* _WORK REQUIRED_: Report each line of the listing that carries the word "computer".

* _SOURCE MATERIAL_:
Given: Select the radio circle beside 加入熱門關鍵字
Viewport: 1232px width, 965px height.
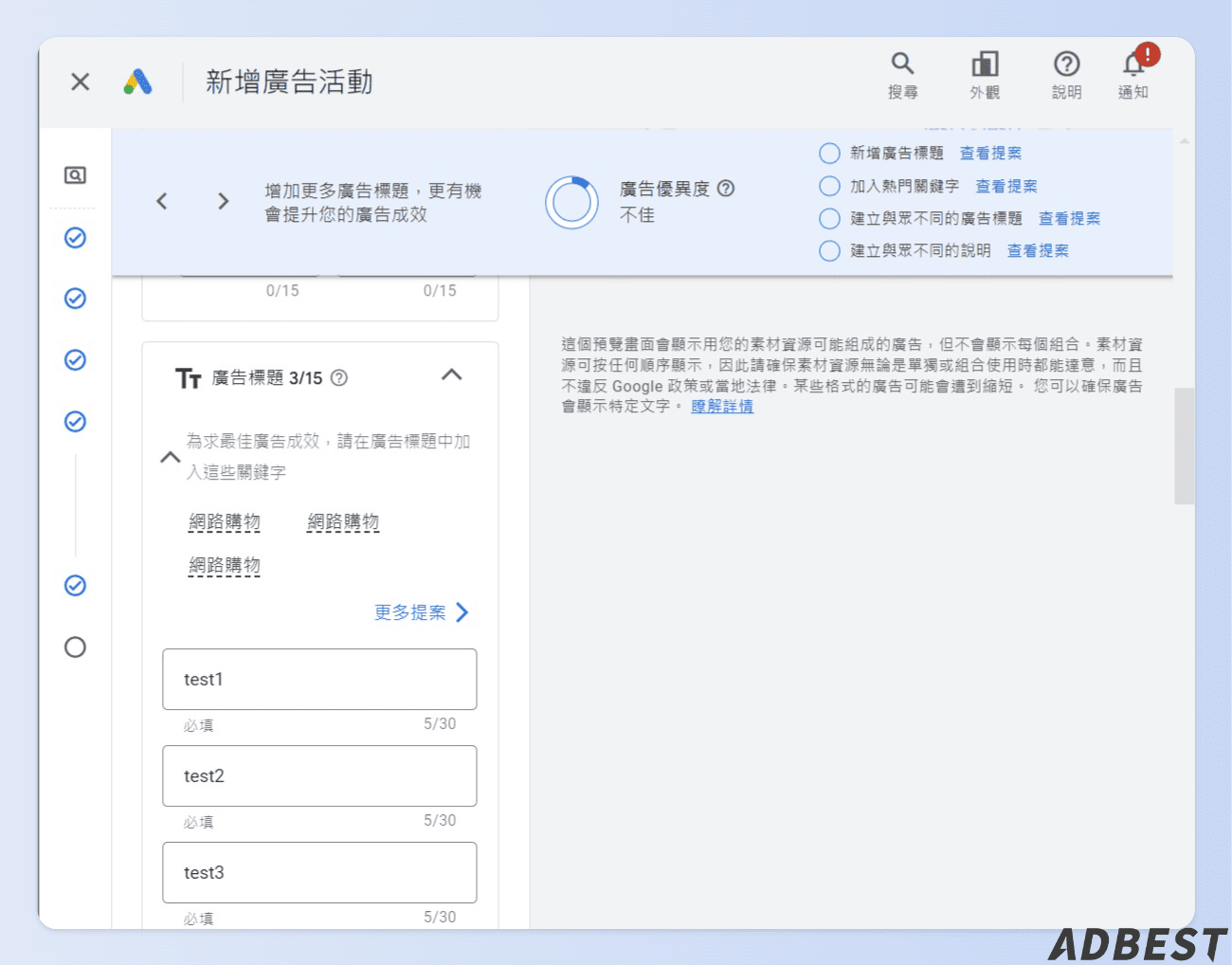Looking at the screenshot, I should click(829, 186).

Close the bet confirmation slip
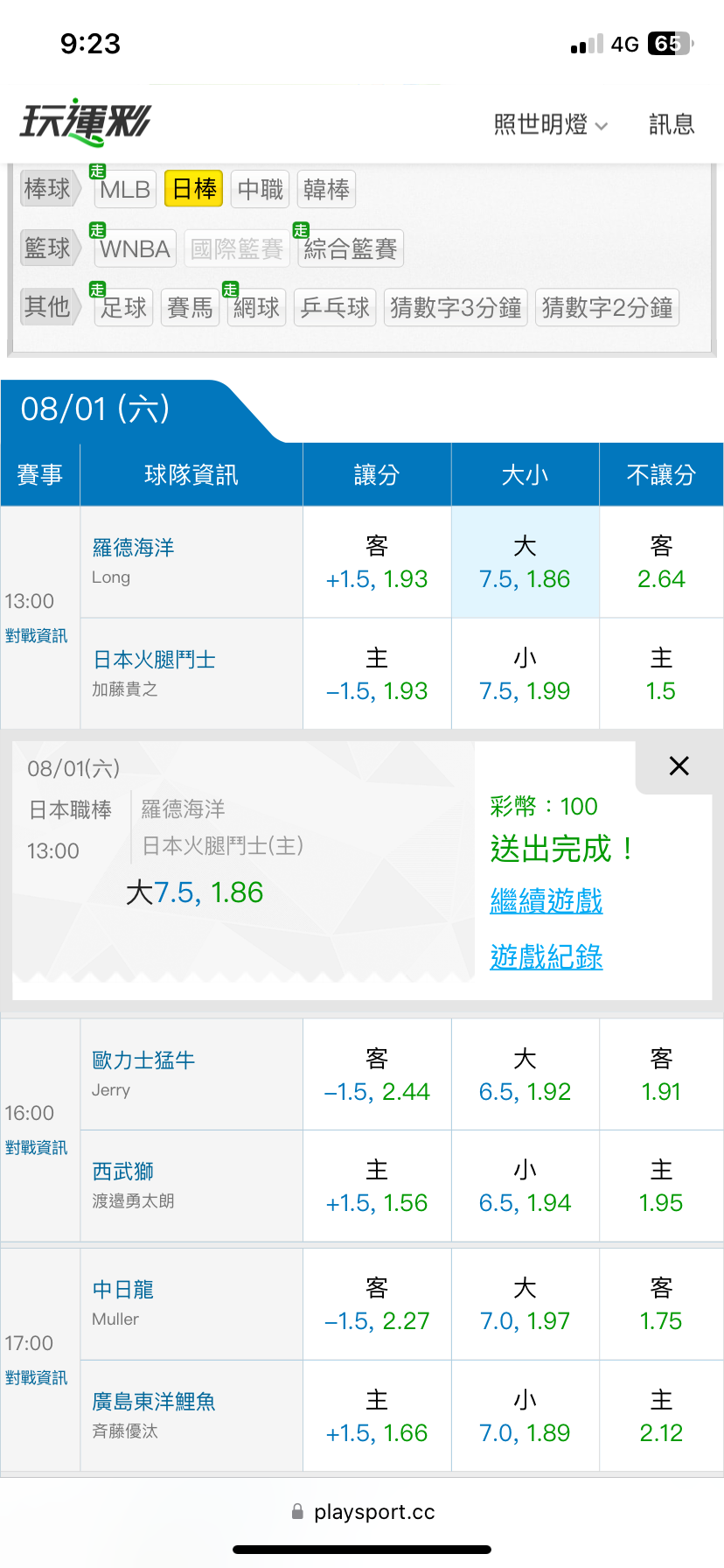(x=679, y=766)
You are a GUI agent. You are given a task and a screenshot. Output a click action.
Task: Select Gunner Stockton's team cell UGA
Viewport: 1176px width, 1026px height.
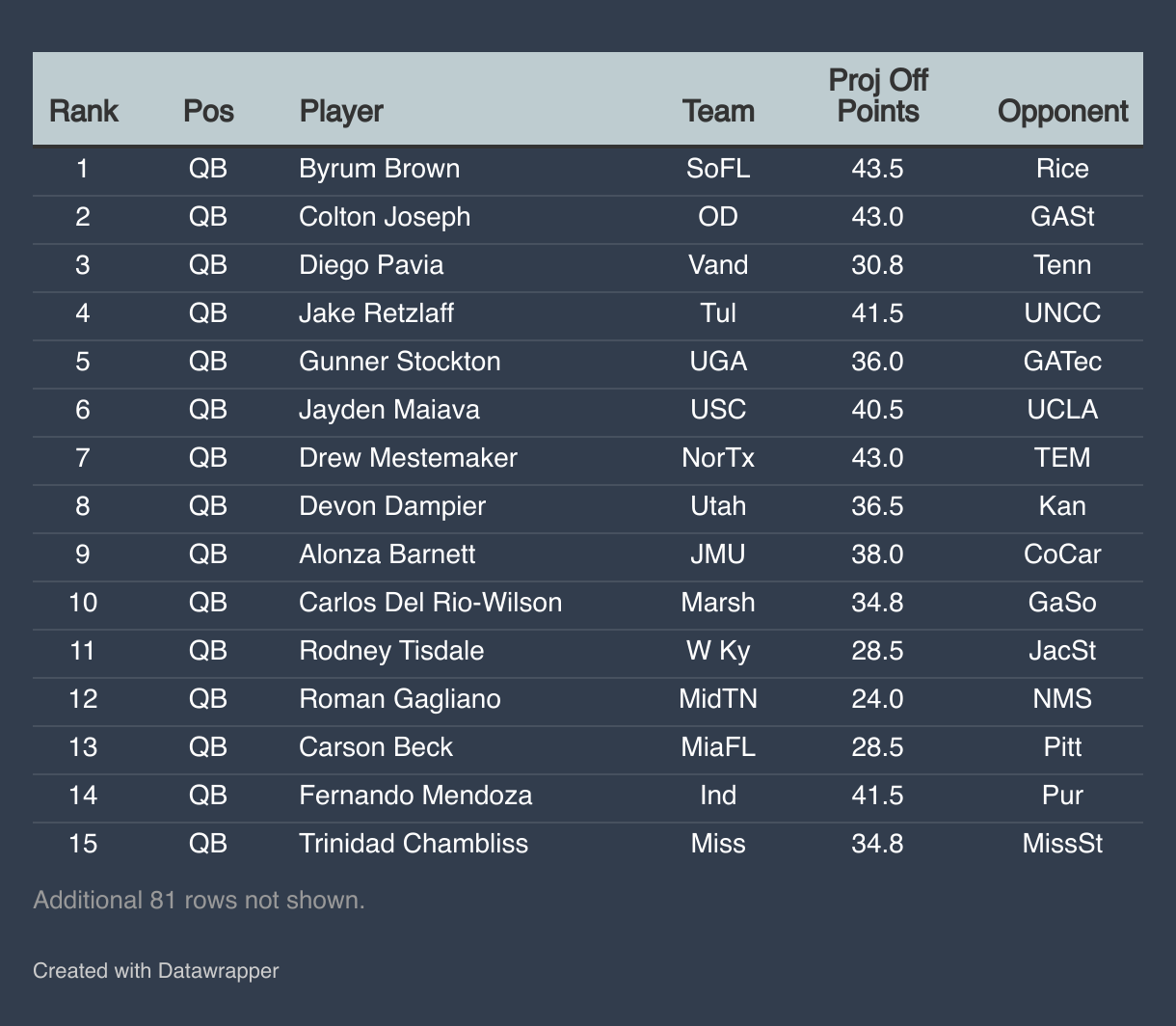coord(718,362)
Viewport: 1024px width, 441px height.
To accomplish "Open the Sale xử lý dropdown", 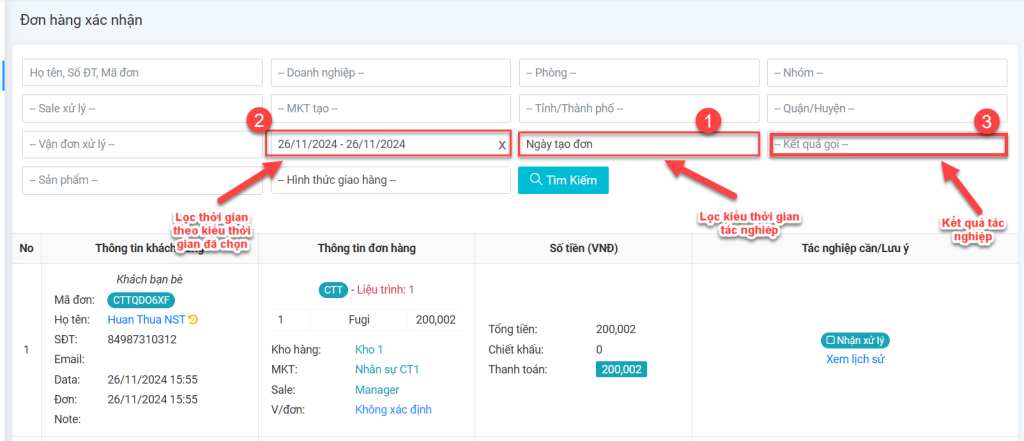I will tap(141, 108).
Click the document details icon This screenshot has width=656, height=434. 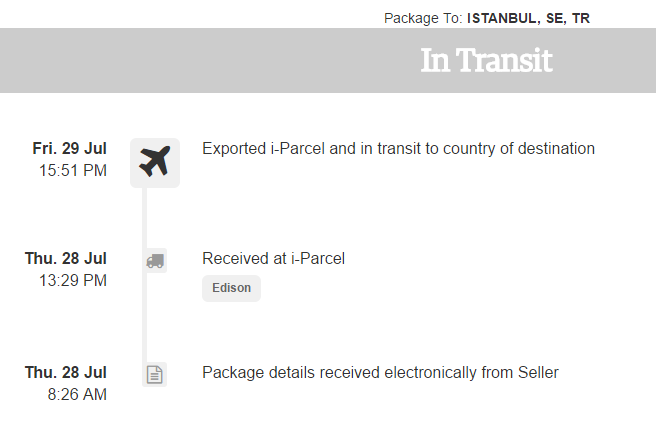point(155,374)
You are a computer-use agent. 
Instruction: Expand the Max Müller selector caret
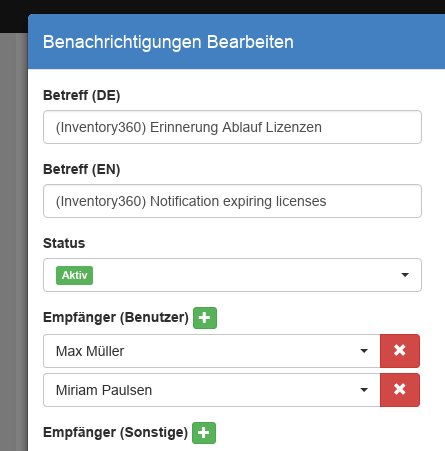point(364,351)
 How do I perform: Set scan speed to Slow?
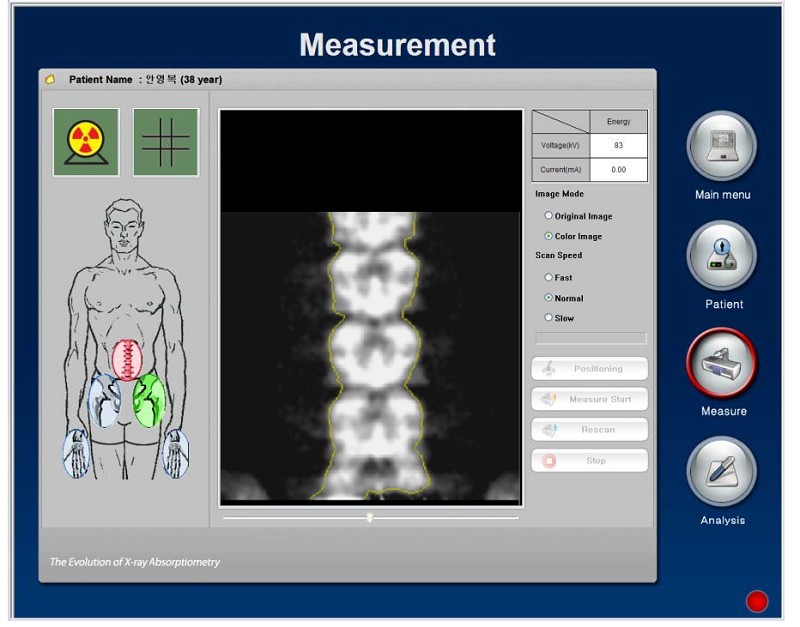point(548,318)
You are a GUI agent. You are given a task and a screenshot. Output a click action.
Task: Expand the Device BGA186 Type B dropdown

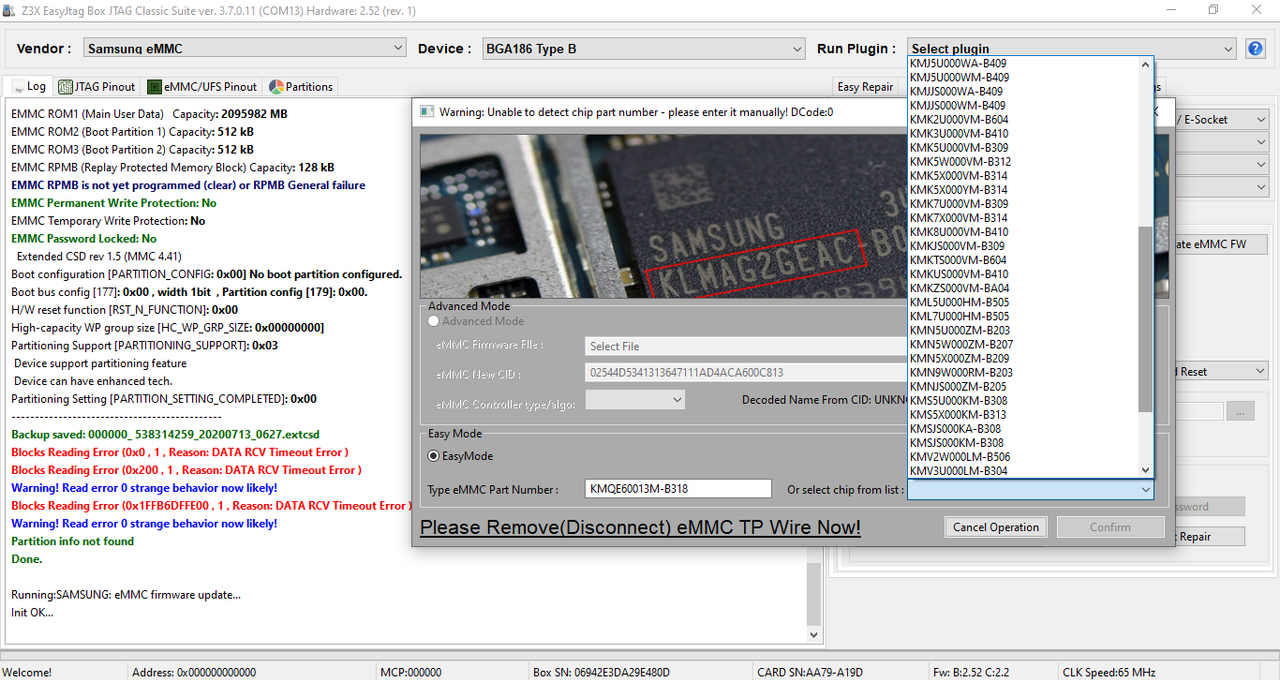642,48
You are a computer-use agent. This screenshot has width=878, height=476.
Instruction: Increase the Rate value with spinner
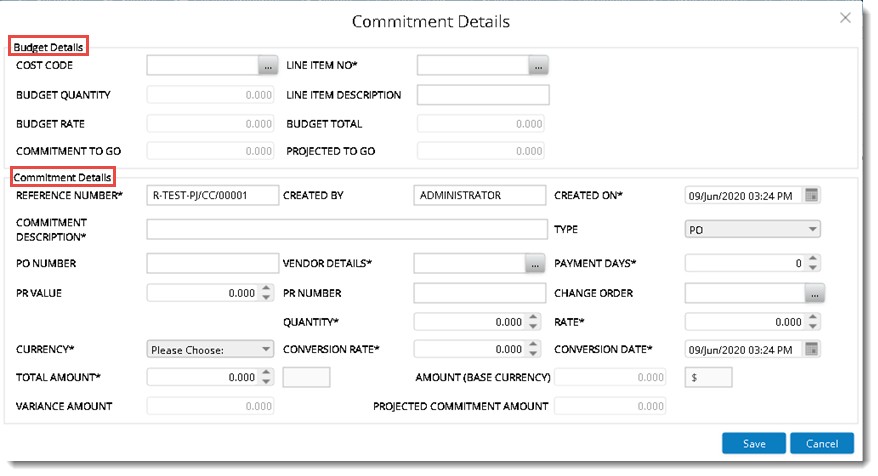pyautogui.click(x=813, y=318)
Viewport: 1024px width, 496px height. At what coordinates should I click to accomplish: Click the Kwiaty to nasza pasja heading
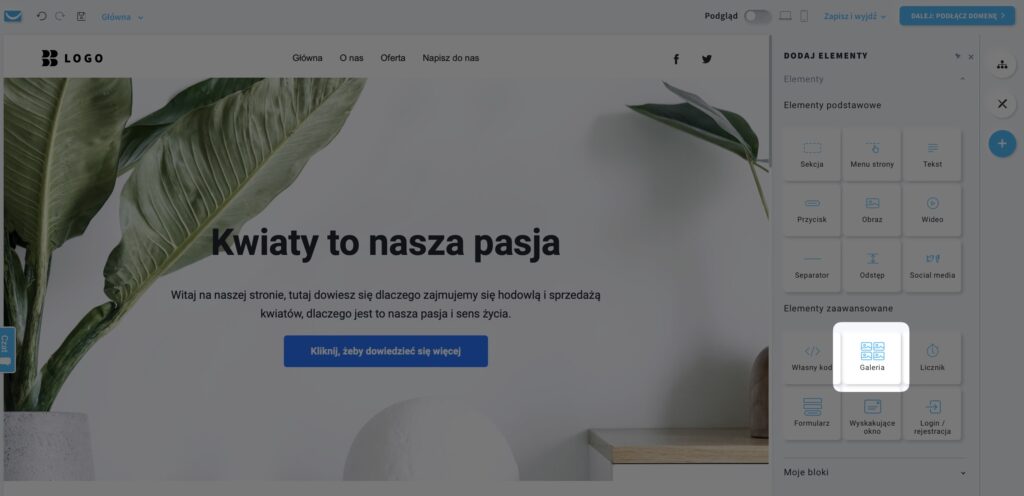point(385,242)
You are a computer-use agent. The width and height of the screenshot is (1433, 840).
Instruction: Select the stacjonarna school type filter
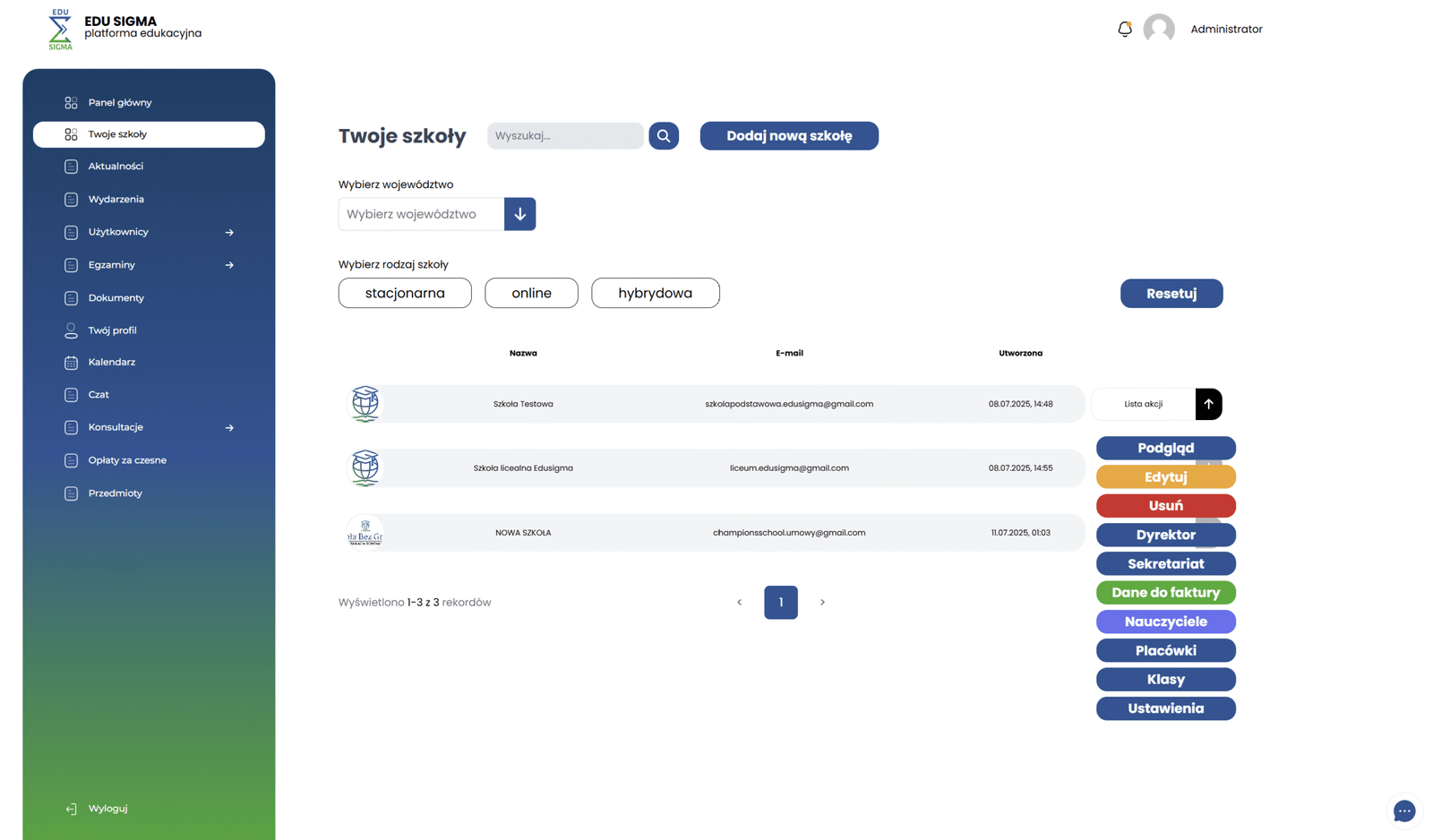(x=405, y=294)
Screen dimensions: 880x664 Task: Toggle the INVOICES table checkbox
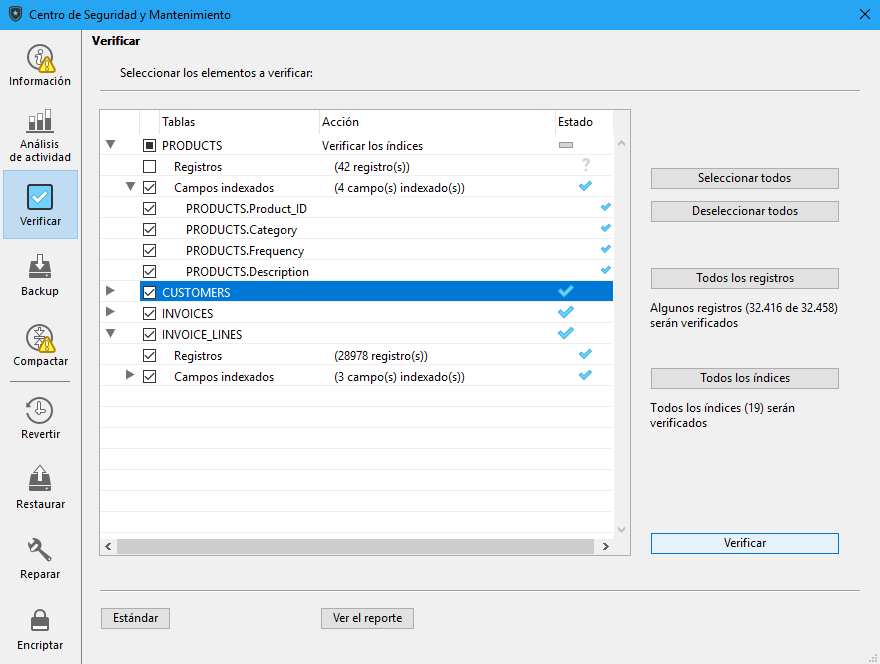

* _RESPONSE TO THE EXERCISE_:
You are a computer-use agent. 
You are a computer-use agent. This screenshot has width=878, height=476.
You are a computer-use agent. The width and height of the screenshot is (1433, 840).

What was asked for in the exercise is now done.